The New Zealand dollar fell as the greenback advanced after better-than-expected US data on inflation and business orders bolstered confidence about the outlook for the world's largest economy.
The kiwi slipped to 75.31 US cents at 8am in Wellington, from 75.63 cents at 5pm yesterday.
The trade-weighted index was at 78.22 from 78.26 yesterday.
The dollar index, which measures the greenback against a basket of currencies, jumped to a five-week high after a report showed US core inflation, which excludes volatile food and energy costs, rose 0.2 per cent, ahead of the 0.1 per cent expected by economists in a Reuters poll.
Separate data showed US durable orders rebounded 2.8 per cent in January, ahead of the 1.7 per cent forecast and a turnaround from December's 3.7 per cent decline.
The reports strengthened the case for the Federal Reserve to raise interest rates this year.
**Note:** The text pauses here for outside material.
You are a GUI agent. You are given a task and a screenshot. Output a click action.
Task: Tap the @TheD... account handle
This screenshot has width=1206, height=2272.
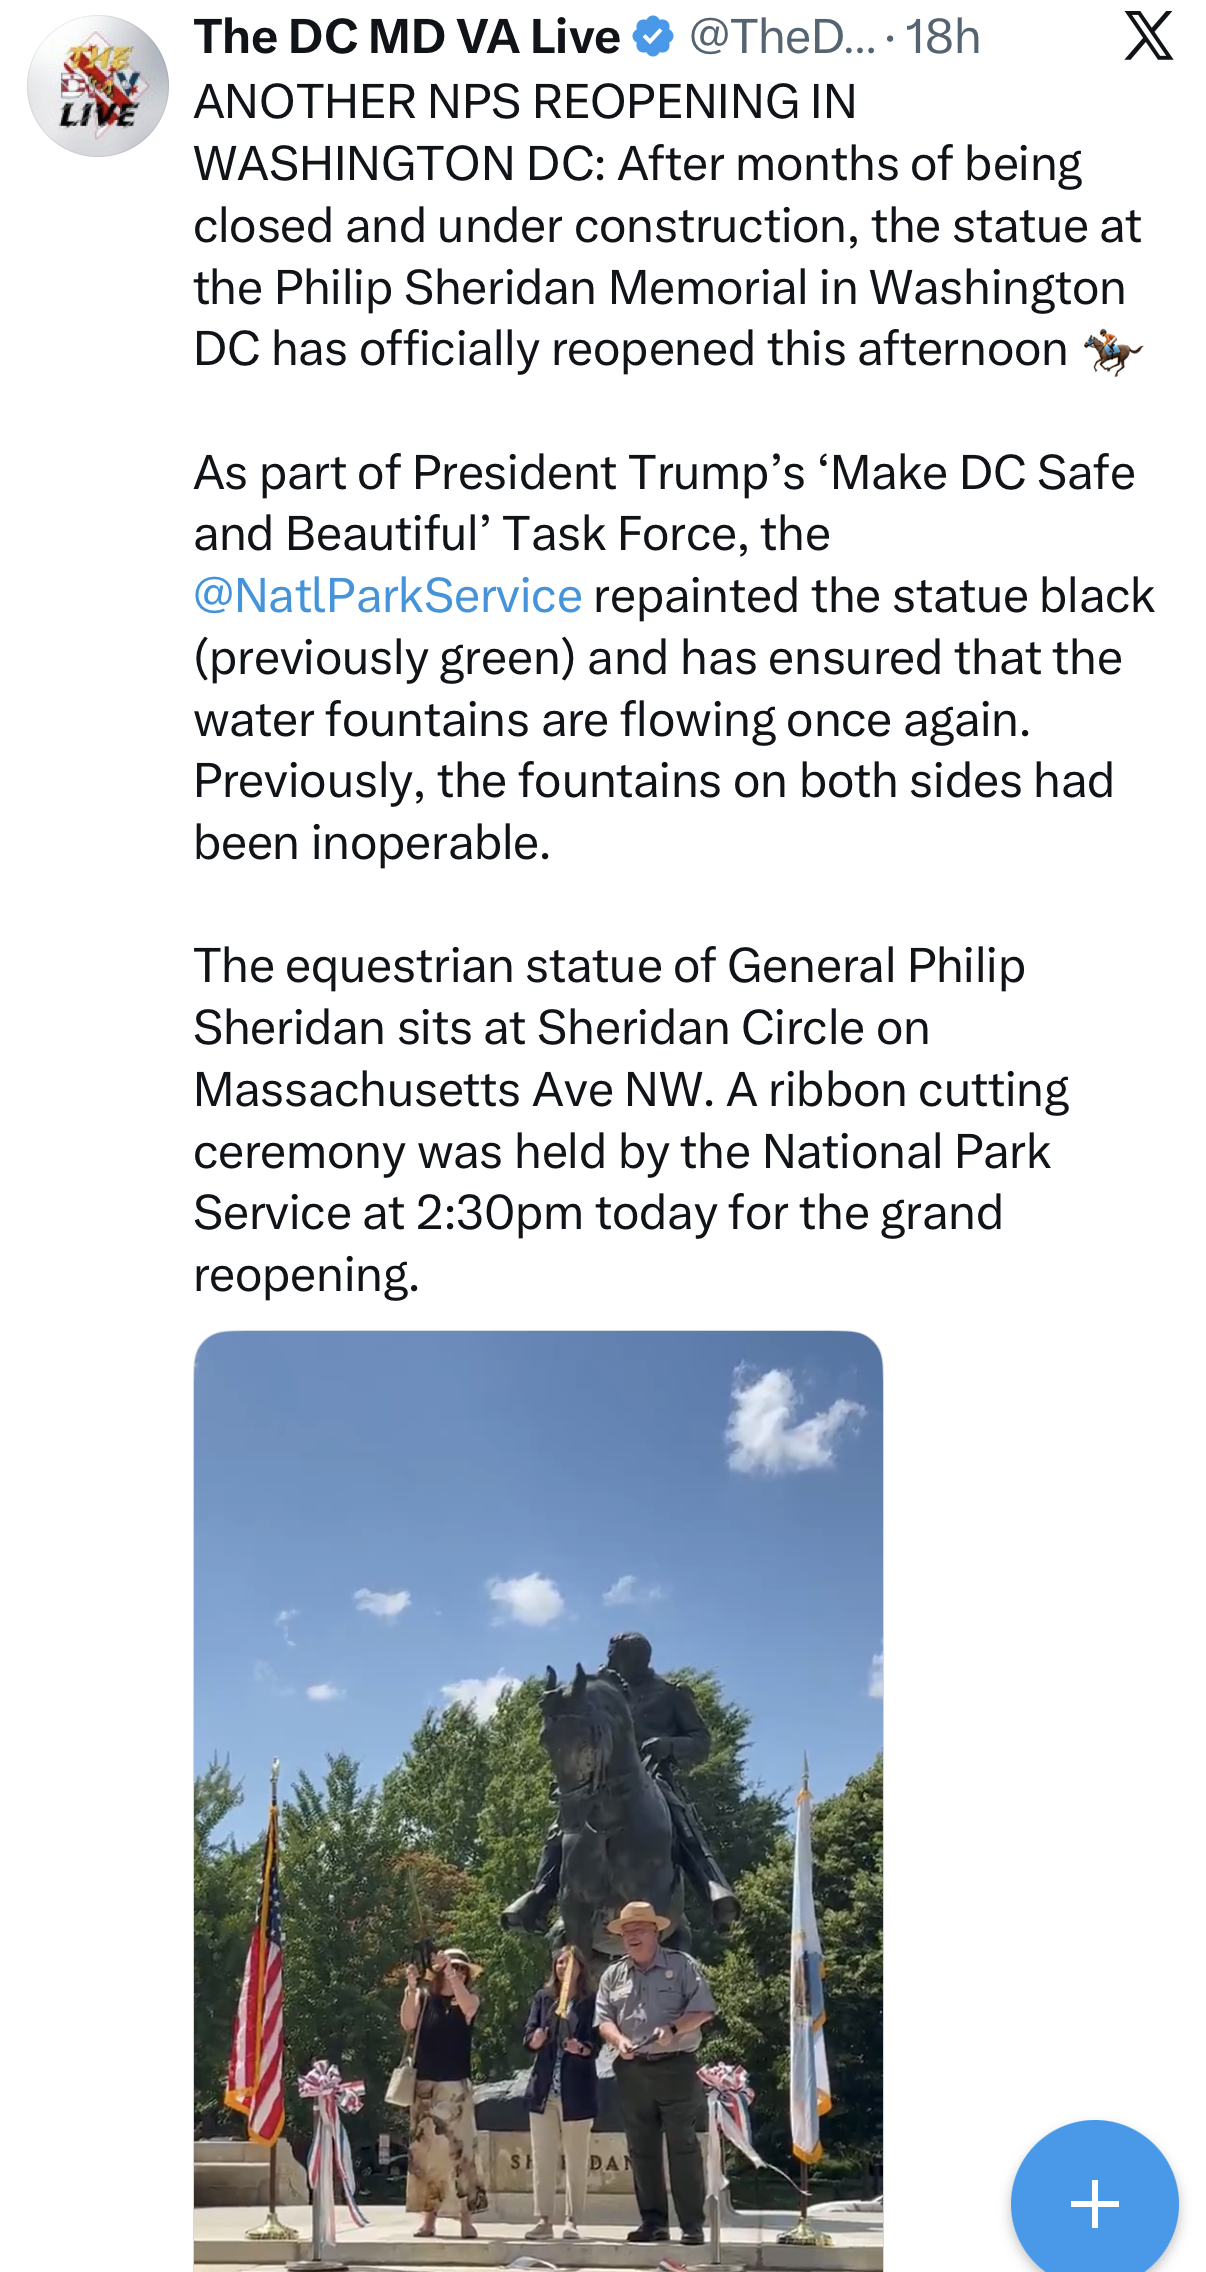point(782,37)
"The US economy appears sound under the hood, with rising core inflation an indication that Fed fund hikes are a matter of when and not if," ANZ Bank New Zealand senior FX strategist Sam Tuck and senior economist Mark Smith said in a note.
"This keeps the Fed on track to commence its tightening cycle around the middle of the year."
Also helping the US dollar, St. Louis Federal Reserve chief James Bullard, who is a non-voter on Fed policy, told CNBC television the US central bank should next month drop its reference to "patience" when referring to tightening monetary policy.
He also said the strong dollar was having only a marginal impact on US monetary policy and the economy.
In New Zealand today, building consent data and an ANZ business confidence report are scheduled for release.
The New Zealand dollar advanced to 96.49 Australian cents from 96.25 cents yesterday, and was unchanged at 89.95 yen ahead of Japanese inflation data today.
The local currency rose to 48.86 British pence from 48.64 pence yesterday after a report showed the UK economy expanded 0.5 percent in the fourth quarter, matching expectations.
The kiwi touched 67.41 euro cents, approaching its post-float high of 67.63 cents reached in January. It was trading at 67.24 euro cents at 8am, from 66.52 cents at 5pm yesterday.
ANZ said the plummet in the euro may be related to options trading, and the kiwi could reach a new high against the European common currency today, with an expected range of 67 cents to 68.30 cents.